As the aforesaid voltage detection device for detecting a voltage across each of the unit cells, the device shown in FIG. 4 has been proposed (see patent literatures 1 and 2). As shown in this figure, a voltage detection device 100 detects a voltage across each of a plurality of unit cells C11 to Cmn (m and n are arbitrary integers) that are connected in series and constitute an assembled battery BH. That is, the assembled battery BH includes n blocks CB1 to CBn.
The voltage detection device 100 includes a plurality of battery monitoring ICs 201 to 20n for detecting voltage across each of the unit cells C11 to Cmn and a main microcomputer 300 which outputs detection instructions to the battery monitoring ICs 201 to 20n and receives detection voltage from the battery monitoring ICs 201 to 20n. The battery monitoring ICs 201 to 20n are respectively provided in correspondence to the blocks CB1 to CBn that are obtained by dividing the unit cells C11 to Cmn into plural blocks, in order to reduce a withstanding voltage. Each of the battery monitoring ICs is fed from the corresponding one of the blocks CB1 to CBn and then operated. The main microcomputer 300 is fed from a low-voltage battery different from the assembled battery BH and then operated.
It is necessary to perform a communication, in an electrically insulated state, between the main microcomputer 300 fed from the aforesaid low-voltage battery and the battery monitoring ICs 201 to 20n fed from the high-voltage assembled battery BH. That is, the communication is required to be performed using an insulation interface (I/F). As the insulation interface schema, a daisy chain schema having a high scalability is used. According to the daisy chain schema, the communication can be performed using the single insulation interface (I/F) 400. Further, the daisy chain schema can easily cope with increase and decrease etc. of the battery monitoring ICs 201 to 20n. 
As shown in FIG. 4, according to the daisy chain schema, the battery monitoring ICs 201 to 20n are connected in cascade, and only the battery monitoring IC 20n of the highest voltage as one of the battery monitoring ICs 201 to 20n is connected to the main microcomputer 300 via the insulation I/F 400 so as to be capable of communication.
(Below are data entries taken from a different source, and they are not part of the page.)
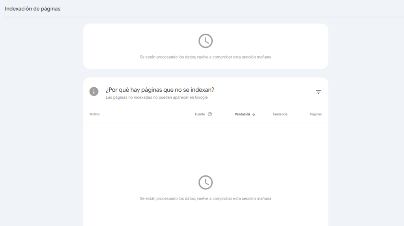The image size is (404, 226).
Task: Select the Tendencia column header
Action: click(280, 114)
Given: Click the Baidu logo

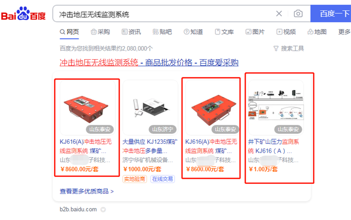Looking at the screenshot, I should click(x=23, y=14).
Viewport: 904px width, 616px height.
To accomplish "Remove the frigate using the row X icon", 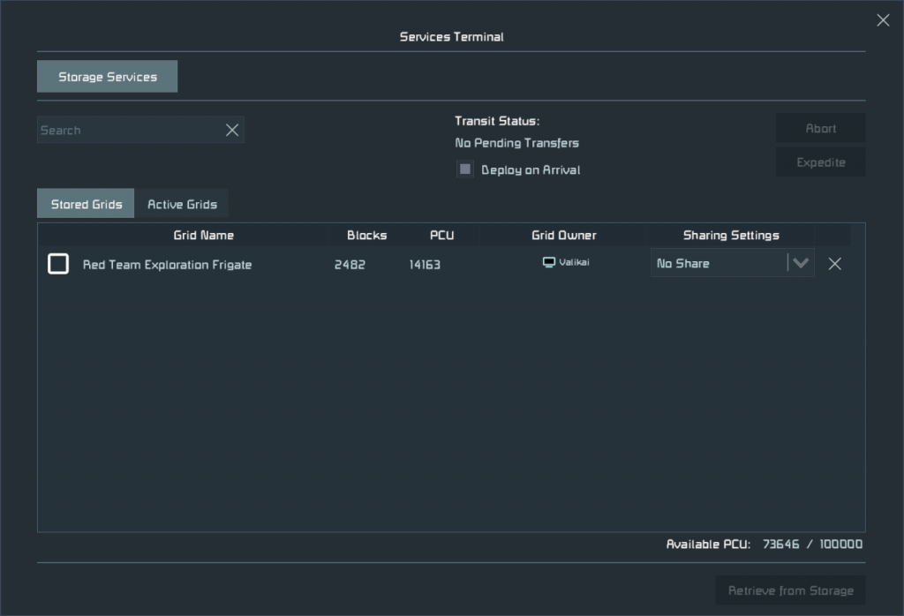I will click(x=834, y=264).
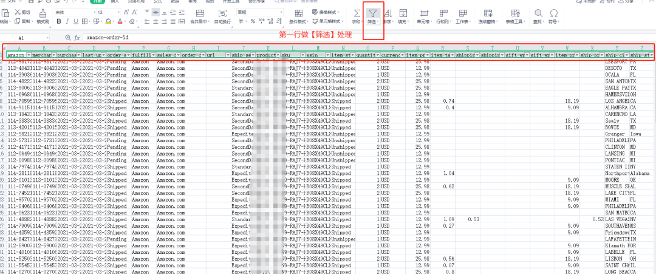This screenshot has width=656, height=274.
Task: Click the Format Painter (格式刷) brush
Action: click(x=43, y=13)
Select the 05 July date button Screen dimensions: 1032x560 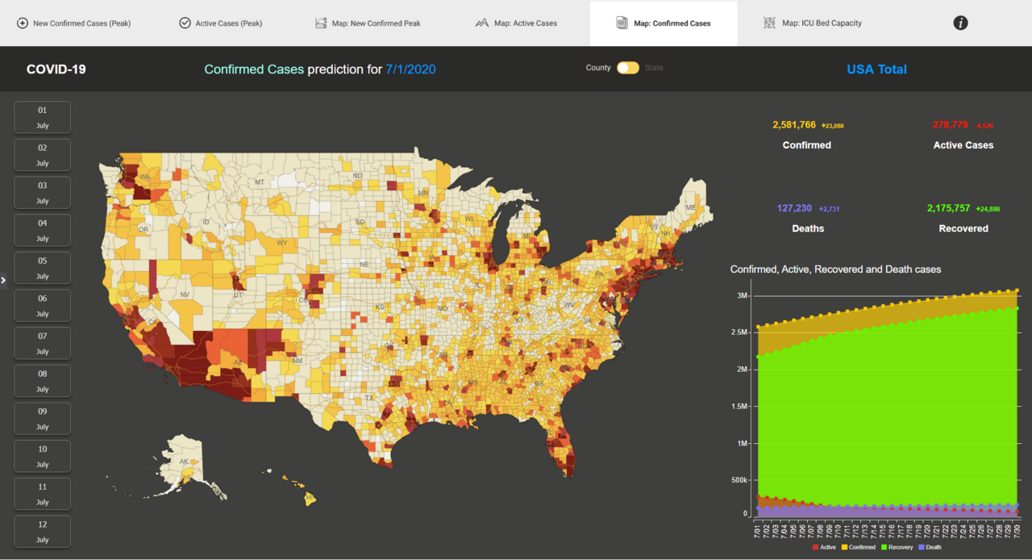click(x=43, y=268)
According to the aforesaid configuration, the battery monitoring IC 20n directly communicates with the main microcomputer 300 via the insulation I/F 400. Each of the battery monitoring ICs 201 to 20(n-1) communicates with the main microcomputer 300 via the insulation I/F 400 and the corresponding one or ones of the battery monitoring ICs 201 to 20n on the high-voltage side than the each battery monitoring IC.